What to do: Reproduce the items verbatim, from the very first line through the line containing "I will point(114,47).", both included.

Excerpted records:

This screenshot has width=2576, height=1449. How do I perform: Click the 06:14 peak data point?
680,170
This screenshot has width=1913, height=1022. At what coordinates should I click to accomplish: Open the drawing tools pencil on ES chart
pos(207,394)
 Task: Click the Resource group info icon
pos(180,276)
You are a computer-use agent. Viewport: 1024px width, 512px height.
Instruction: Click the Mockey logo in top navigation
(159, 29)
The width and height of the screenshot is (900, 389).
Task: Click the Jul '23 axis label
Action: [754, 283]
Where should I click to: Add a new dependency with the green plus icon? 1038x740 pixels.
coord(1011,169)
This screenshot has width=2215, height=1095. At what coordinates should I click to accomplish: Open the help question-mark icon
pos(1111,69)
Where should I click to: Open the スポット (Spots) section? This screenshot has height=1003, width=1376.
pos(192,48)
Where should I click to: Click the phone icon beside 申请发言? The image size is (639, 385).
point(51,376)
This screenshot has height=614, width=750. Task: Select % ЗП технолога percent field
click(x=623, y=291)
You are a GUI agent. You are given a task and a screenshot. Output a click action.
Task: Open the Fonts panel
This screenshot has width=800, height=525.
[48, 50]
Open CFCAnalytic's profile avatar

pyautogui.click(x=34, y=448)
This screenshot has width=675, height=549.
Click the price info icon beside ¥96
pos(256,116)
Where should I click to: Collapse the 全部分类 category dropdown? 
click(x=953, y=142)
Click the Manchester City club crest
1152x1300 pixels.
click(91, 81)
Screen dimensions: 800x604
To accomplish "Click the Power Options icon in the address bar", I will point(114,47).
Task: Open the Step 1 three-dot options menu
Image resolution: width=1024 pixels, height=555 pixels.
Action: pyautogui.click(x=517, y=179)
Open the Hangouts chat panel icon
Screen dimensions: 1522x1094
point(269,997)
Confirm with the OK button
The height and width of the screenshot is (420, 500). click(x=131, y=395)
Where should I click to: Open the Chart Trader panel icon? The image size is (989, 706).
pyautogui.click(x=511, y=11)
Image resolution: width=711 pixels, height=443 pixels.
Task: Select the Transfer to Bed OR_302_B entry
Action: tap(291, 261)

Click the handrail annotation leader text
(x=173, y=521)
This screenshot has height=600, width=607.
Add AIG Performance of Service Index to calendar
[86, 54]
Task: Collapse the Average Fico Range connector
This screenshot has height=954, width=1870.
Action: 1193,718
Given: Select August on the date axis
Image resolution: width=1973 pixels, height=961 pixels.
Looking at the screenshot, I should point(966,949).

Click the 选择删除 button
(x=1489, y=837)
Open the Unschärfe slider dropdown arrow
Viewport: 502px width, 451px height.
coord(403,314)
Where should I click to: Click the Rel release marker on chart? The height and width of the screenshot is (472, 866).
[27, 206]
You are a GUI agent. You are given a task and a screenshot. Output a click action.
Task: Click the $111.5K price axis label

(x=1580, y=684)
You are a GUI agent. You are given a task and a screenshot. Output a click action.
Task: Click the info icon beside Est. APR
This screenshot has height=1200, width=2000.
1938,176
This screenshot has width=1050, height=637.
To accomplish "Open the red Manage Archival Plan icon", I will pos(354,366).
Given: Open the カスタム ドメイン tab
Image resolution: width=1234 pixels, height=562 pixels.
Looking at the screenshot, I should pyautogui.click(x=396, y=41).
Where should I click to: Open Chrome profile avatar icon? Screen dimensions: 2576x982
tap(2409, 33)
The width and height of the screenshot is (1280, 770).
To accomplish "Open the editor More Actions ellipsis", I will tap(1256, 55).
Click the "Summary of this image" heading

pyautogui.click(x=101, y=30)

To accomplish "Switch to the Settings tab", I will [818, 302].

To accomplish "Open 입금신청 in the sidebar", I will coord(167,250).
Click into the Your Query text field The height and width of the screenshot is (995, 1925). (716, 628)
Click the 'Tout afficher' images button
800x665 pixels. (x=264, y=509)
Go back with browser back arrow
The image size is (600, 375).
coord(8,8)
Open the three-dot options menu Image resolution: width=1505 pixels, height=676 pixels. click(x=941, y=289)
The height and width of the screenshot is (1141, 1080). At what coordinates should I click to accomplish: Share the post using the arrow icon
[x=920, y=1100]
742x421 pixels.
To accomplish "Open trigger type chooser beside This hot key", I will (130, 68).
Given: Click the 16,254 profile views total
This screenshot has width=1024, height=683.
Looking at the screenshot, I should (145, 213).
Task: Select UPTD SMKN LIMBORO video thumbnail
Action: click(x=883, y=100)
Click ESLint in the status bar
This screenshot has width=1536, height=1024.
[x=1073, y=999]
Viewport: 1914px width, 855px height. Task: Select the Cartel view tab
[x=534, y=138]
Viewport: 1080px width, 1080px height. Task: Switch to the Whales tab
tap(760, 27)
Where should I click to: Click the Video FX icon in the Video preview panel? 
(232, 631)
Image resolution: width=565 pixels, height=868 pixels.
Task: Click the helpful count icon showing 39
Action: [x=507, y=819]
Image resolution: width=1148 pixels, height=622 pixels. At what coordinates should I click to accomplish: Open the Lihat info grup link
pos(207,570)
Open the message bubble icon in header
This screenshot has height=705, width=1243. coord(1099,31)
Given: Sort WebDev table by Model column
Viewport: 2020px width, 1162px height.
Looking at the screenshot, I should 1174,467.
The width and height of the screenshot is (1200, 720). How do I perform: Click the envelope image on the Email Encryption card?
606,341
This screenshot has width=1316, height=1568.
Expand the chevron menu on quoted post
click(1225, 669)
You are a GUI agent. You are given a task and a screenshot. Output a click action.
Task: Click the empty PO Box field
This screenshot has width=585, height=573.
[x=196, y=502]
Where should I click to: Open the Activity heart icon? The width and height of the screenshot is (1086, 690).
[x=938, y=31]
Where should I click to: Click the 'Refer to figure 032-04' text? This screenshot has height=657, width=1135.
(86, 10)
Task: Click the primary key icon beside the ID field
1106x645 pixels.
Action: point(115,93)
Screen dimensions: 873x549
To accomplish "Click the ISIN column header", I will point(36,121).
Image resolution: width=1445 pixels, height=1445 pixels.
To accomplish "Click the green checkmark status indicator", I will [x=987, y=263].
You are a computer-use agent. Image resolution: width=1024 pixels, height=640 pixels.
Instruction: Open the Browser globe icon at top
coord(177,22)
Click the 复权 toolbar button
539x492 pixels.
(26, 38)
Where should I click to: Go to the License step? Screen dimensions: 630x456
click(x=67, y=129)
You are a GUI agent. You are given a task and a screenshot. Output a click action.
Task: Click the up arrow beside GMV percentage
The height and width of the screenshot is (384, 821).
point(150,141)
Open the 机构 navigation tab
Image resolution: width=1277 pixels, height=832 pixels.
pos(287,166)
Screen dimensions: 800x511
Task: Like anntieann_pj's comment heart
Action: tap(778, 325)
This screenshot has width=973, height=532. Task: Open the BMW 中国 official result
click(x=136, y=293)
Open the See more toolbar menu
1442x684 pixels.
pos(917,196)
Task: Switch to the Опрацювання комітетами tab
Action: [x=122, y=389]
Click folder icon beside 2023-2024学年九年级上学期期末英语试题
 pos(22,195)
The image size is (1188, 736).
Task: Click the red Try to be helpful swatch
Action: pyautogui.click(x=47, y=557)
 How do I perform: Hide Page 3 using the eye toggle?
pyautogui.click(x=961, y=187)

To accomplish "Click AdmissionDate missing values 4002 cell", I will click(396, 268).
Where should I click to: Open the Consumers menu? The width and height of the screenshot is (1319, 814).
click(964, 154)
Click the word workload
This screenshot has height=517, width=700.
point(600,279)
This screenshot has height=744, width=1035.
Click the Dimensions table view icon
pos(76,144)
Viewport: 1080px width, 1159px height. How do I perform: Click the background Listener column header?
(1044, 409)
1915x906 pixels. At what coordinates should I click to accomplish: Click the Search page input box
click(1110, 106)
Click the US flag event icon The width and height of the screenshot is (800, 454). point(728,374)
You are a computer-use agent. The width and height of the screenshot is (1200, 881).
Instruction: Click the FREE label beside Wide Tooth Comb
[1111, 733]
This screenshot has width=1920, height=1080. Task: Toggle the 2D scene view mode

Result:
This screenshot has width=2576, height=1449. How do I perform: Click the 06:14 peak data point?
680,170
This screenshot has width=1913, height=1022. At what coordinates should I click to accomplish: Open the drawing tools pencil on ES chart
pos(207,394)
 Task: Click the Resource group info icon
pos(180,276)
You are a computer-use agent. Viewport: 1024px width, 512px height.
Instruction: Click the Mockey logo in top navigation
(159, 29)
The width and height of the screenshot is (900, 389).
Task: Click the Jul '23 axis label
Action: [754, 283]
Where should I click to: Add a new dependency with the green plus icon? 1038x740 pixels.
coord(1011,169)
This screenshot has width=2215, height=1095. At what coordinates should I click to accomplish: Open the help question-mark icon
pos(1111,69)
Where should I click to: Open the スポット (Spots) section? This screenshot has height=1003, width=1376.
pos(192,48)
Where should I click to: Click the phone icon beside 申请发言? The image size is (639, 385).
point(51,376)
This screenshot has height=614, width=750. Task: Select % ЗП технолога percent field
click(x=623, y=291)
You are a GUI agent. You are given a task and a screenshot. Output a click action.
Task: Open the Fonts panel
This screenshot has width=800, height=525.
[48, 50]
Open CFCAnalytic's profile avatar

pyautogui.click(x=34, y=448)
This screenshot has width=675, height=549.
Click the price info icon beside ¥96
pos(256,116)
Where should I click to: Collapse the 全部分类 category dropdown? 
click(x=953, y=142)
Click the Manchester City club crest
1152x1300 pixels.
click(91, 81)
Screen dimensions: 800x604
To accomplish "Click the Power Options icon in the address bar", I will point(114,47).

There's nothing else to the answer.